Federal rules limit the ways some of the information can be used and  
shared among government agencies. Pending changes to the Foreign  
Intelligence Surveillance Act contain numerous provisions set up to  
safeguard the privacy of Americans. But there are few similar  
protections with other types of surveillance.

Under the FISA proposal, for example, a CIA transcript or NSA summary  
of an innocent social conversation between a foreign terrorist and his  
relative in the United States would not be shared with other  
intelligence analysts. Even if the conversation was later found to  
have investigative merit, the U.S. relative's name and other  
identifying information would either be redacted or revealed only  
under limited circumstances to select agencies.

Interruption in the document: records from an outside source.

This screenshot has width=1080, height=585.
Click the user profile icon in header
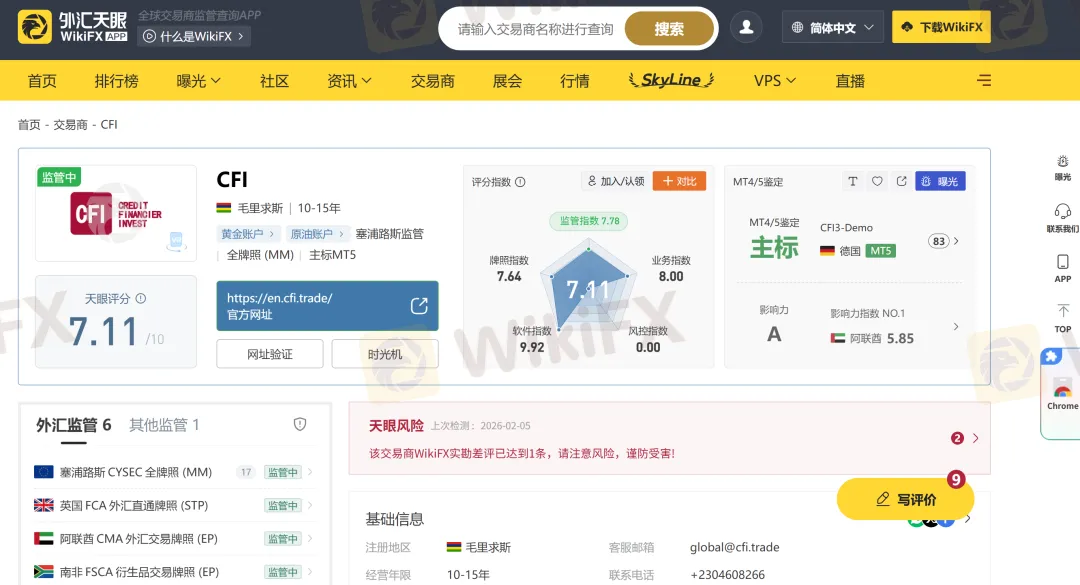[x=746, y=28]
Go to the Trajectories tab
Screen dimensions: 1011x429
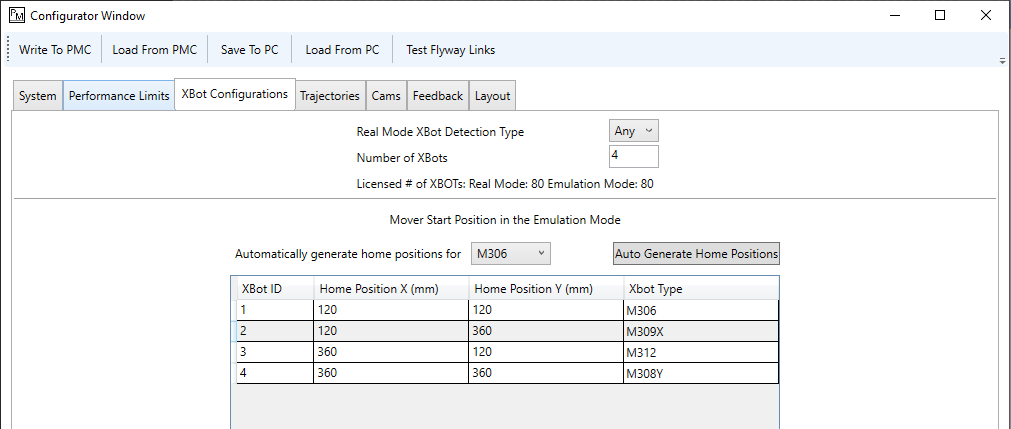click(x=329, y=96)
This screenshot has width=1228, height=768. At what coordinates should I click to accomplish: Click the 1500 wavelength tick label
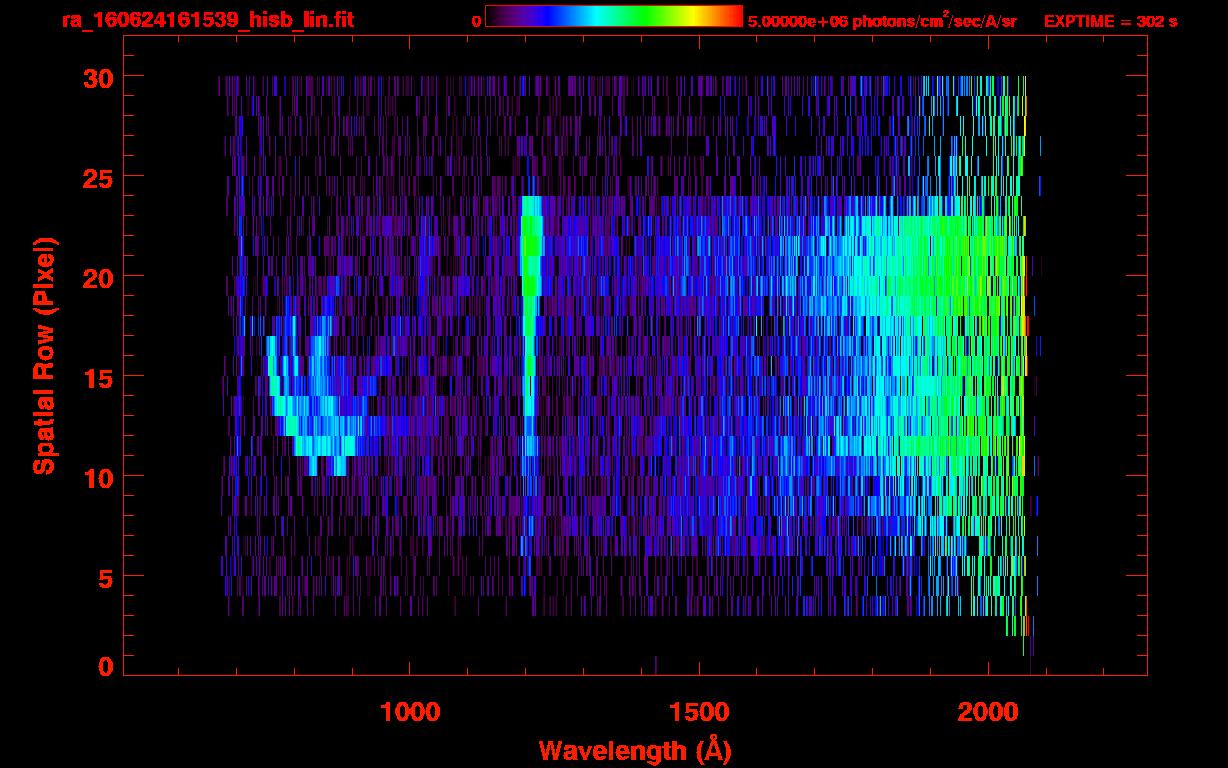698,712
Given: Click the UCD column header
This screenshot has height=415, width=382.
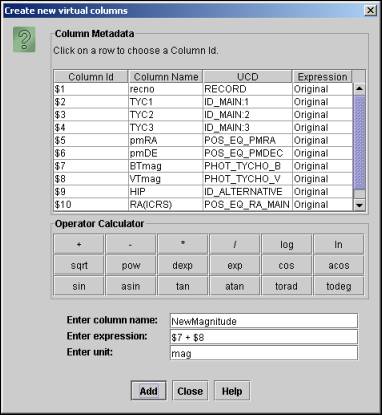Looking at the screenshot, I should pyautogui.click(x=248, y=77).
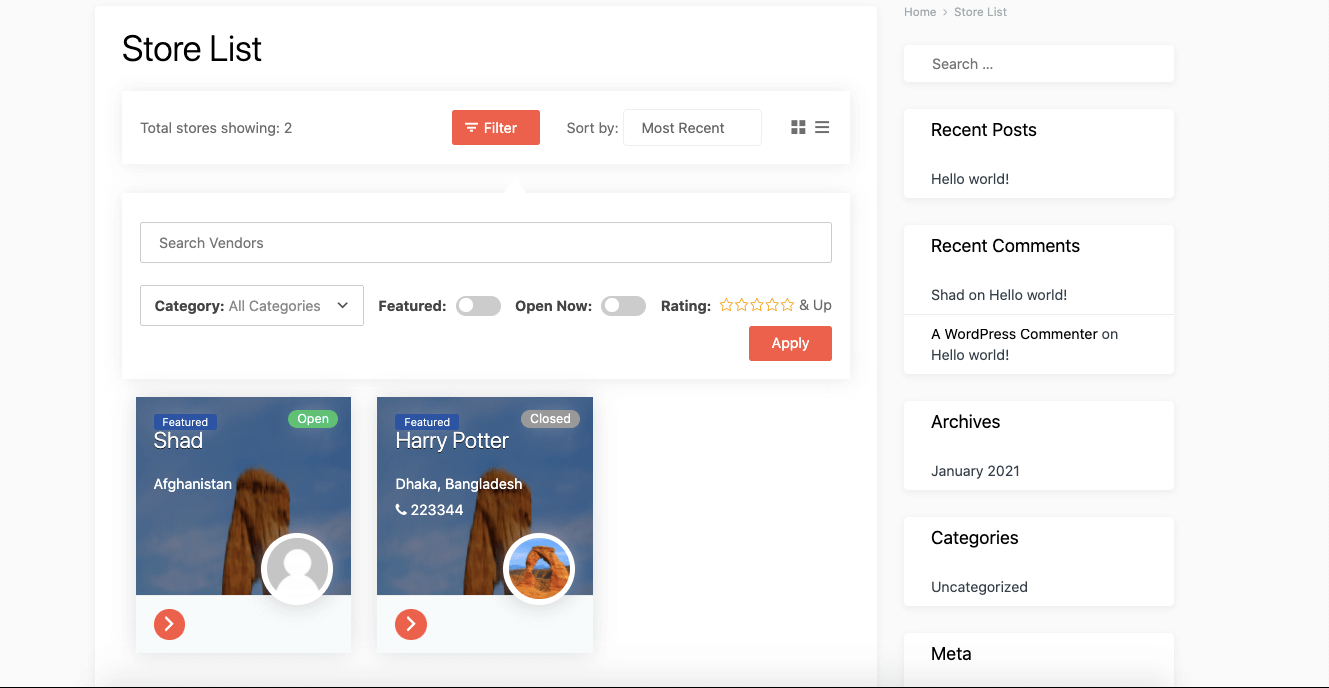Click the January 2021 archive link
This screenshot has height=688, width=1329.
(975, 470)
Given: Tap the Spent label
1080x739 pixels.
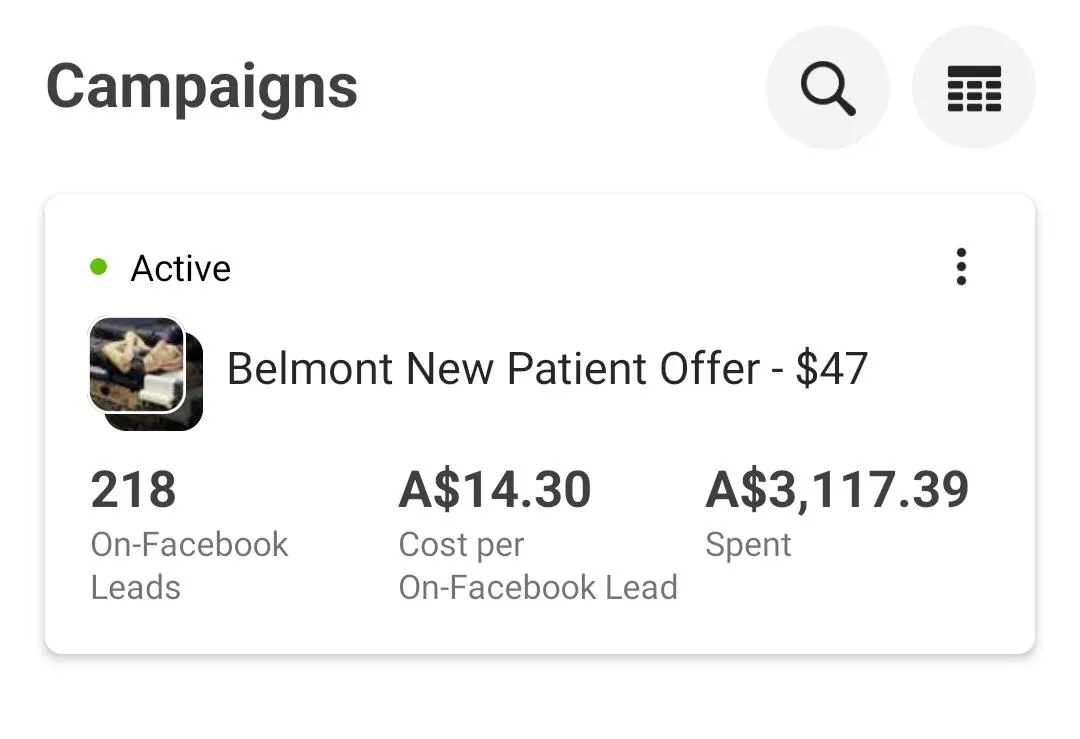Looking at the screenshot, I should (x=748, y=545).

The Bush administration argues that the privacy and civil liberties  
protections in place for surveillance not covered by the FISA rules  
are "unprecedented." In addition to the data-mining, use of financial  
transaction databases and satellite imagery, the surveillance includes  
monitoring the travel patterns of airline passengers.

Use of satellites by local law enforcement agencies, for instance, is  
supposed to go through a stringent approval protocol at the Department  
of Homeland Security's newly formed National Applications Office.

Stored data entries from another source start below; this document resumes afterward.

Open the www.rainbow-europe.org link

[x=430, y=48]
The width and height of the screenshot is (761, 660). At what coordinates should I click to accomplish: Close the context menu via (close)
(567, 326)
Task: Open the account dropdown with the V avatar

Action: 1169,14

But critics say the safeguards don't always work. Some blunders in the  
use of such protections have become public. NewYorker writer Lawrence  
Wright wrote in January about one such experience. In 2002, while he  
was researching The Looming Tower, his Pulitzer Prize-winning book on  
al-Qaida, two members of an FBI terrorism task force arrived at his  
home. Why, they asked, had his daughter been speaking with someone in  
the United Kingdom who was in touch with suspected al-Qaida operatives?

It wasn't his daughter, he told them flatly. Wright himself had made  
the calls. And the person he contacted was a British civil rights  
lawyer who had asked him not to speak with her clients, some of whom  
are relatives of Ayman al-Zawahiri, Osama bin Laden's chief lieutenant.

"My daughter is no terrorist - she went to high school with the Bush  
twins," Wright said. "I was taken aback. They were apparently  
monitoring my phones."

Wright said he was particularly surprised because he was aware of  
protections supposedly in place to conceal his name and other  
identifying information that would have been gathered during the  
creation of transcripts of the call.

Wright said he doubted the government would have been able to get a  
warrant for the information, and he said he didn't know how the FBI  
obtained his daughter's name, let alone got the impression that she  
was communicating with the British lawyer.

Critics say such stories recall 1960s and 1970s-era abuses - the CIA's  
involvement in political activities, and the FBI monitoring of peace  
groups and civil rights activists - that prompted Congress to pass far- 
reaching laws bringing foreign-intelligence gathering and any domestic  
surveillance under strict controls and judicial oversight.

Although the latest FISA proposal includes numerous provisions for a  
secret court to monitor and authorize surveillance, and for inspectors  
general to keep tabs on who's being monitored by various agencies,  
little oversight exists for surveillance programs that fall outside  
FISA scrutiny.

Congress has requested, and in many cases received, briefings on some  
of the programs. But its dissatisfaction with the amount of  
information provided by the administration has frequently resulted in  
holding back funding for programs.

The House Appropriations Committee took such a step this week, holding  
back funding for the National Applications Office's effort to use U.S.  
satellites for domestic purposes until August, when the Government  
Accountability Office will release a report about how the program will  
handle civil liberties and privacy concerns.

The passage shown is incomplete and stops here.